Une première particularité questionne la présidente du tribunal, pourquoi Claude Guéant s’est-il rendu seul en Libye ? Le procureur national financier Quentin Dandoy fait remarquer au prévenu, qu’une note de l’intermédiaire et homme d’affaires franco-libanais Ziad Takieddine, datée du 22 septembre, préconisait justement que «CG» – les initiales du directeur de cabinet – y aille le plus discrètement possible, sans compagnie. Claude Guéant, dont la voix est de moins en moins audible au fil des questions, dit que ce document est seulement un «aide-mémoire» du sulfureux intermédiaire franco-libanais. Sous-entendu, cela n’a pas grande valeur.

«J’avais aucune raison de suspecter le traquenard»

Claude Guéant continue à donner le change, mais on ne comprend pas. Pourquoi Takieddine, désormais en fuite au Liban depuis sa condamnation par le tribunal judiciaire de Paris dans une autre affaire, qui n’est pas représenté à l’audience, a-t-il participé à l’organisation du fameux voyage ? L’intermédiaire emmène le Guéant en goguette dans les rues de Tripoli pour un dîner «traquenard», dit aujourd’hui l’ancien ministre devant la justice. Il l’assure, le répète, il ne savait pas qu’il allait se retrouver face à Abdallah Senoussi, un chef terroriste recherché par la justice française. La présidente Gavarino le questionne pour comprendre l’invraisemblable.

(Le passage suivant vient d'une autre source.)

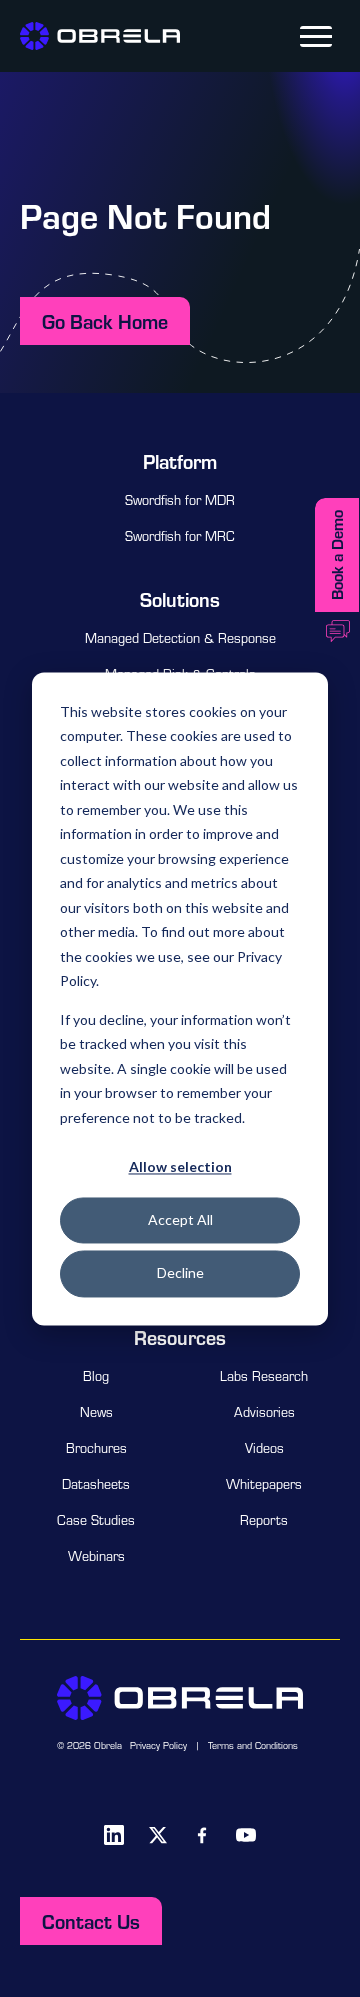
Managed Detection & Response (180, 638)
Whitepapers (264, 1484)
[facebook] (202, 1835)
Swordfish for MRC (180, 536)
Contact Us (91, 1921)
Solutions (180, 599)
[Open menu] (316, 36)
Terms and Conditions (253, 1745)
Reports (264, 1520)
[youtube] (246, 1835)
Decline (180, 1273)
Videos (264, 1448)
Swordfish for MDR (180, 500)
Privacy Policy (158, 1745)
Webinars (96, 1556)
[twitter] (158, 1835)
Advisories (264, 1412)
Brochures (96, 1448)
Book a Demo (336, 555)
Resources (180, 1337)
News (96, 1412)
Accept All (180, 1220)
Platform (180, 461)
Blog (96, 1376)
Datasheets (96, 1484)
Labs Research (264, 1376)
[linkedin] (114, 1835)
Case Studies (96, 1520)
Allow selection (180, 1166)
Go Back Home (105, 321)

«- C’est [Ziad Takieddine] qui vous appelle, en vous disant “voulez-vous rencontrer quelqu’un d’important”, il vous en dit pas plus ?

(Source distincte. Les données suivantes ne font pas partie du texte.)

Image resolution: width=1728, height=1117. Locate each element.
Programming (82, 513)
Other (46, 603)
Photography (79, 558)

– Non, répond Claude Guéant

– Vous lui posez pas la question ?

– J’avais aucune raison de suspecter le traquenard

– Dans la voiture, vous ne lui posez pas la question ? Le trajet dure entre 10 et 30 minutes…

– Je ne l’ai pas fait.»

Le directeur de cabinet du ministre de l’Intérieur assure ne même pas connaître le visage du convive qui l’attend au restaurant. Mais, interroge désormais le procureur Quentin Dandoy, pourquoi ne s’est-il pas levé en découvrant la soit-disante surprise de Ziad Takieddine ? «Je pense que si j’étais parti, les Libyens l’auraient très mal pris», tente Claude Guéant. Une réponse insuffisante pour le parquet.

«- Mais enfin monsieur Guéant, c’était peut-être aux Libyens de se sentir mal à l’aise, et à la France de dire que c’est inadmissible, rétorque stupéfait le représentant du ministère public

– Je crois que vous n’êtes pas préparé à l’exercice de la diplomatie, dit d’un air narquois Claude Guéant.

– À quel moment avez-vous évoqué avec lui les 54 de nos compatriotes qui sont morts ?

– Je n’ai pas évoqué ce sujet

– Vous ne vous êtes pas dit que vous pourriez évoquer à un moment ce sujet entre les mezzes et le riz au lait ?

– Vous avez raison je n’ai pas évoqué la disparition terrible de nos compatriotes.»

Pendant l’instruction, Guéant avait évoqué l’échange avec Senoussi comme un simple «bavardage». Il assure ne pas se souvenir vraiment si, entre les « mezzes et le riz au lait », a été abordé un point central : la volonté des Libyens de voir disparaître le mandat d’arrêt international visant Senoussi, décrit comme un sujet «d’obsession» pour Kadhafi. L’une des contreparties du pacte corruptif, selon la thèse de l’accusation, que les prévenus tentent à tout prix de nier. À la reprise de l’audience lundi, Claude Guéant doit être interrogé par les proches des victimes de l’avion DC10, qui se sont constituées parties civiles à l’audience.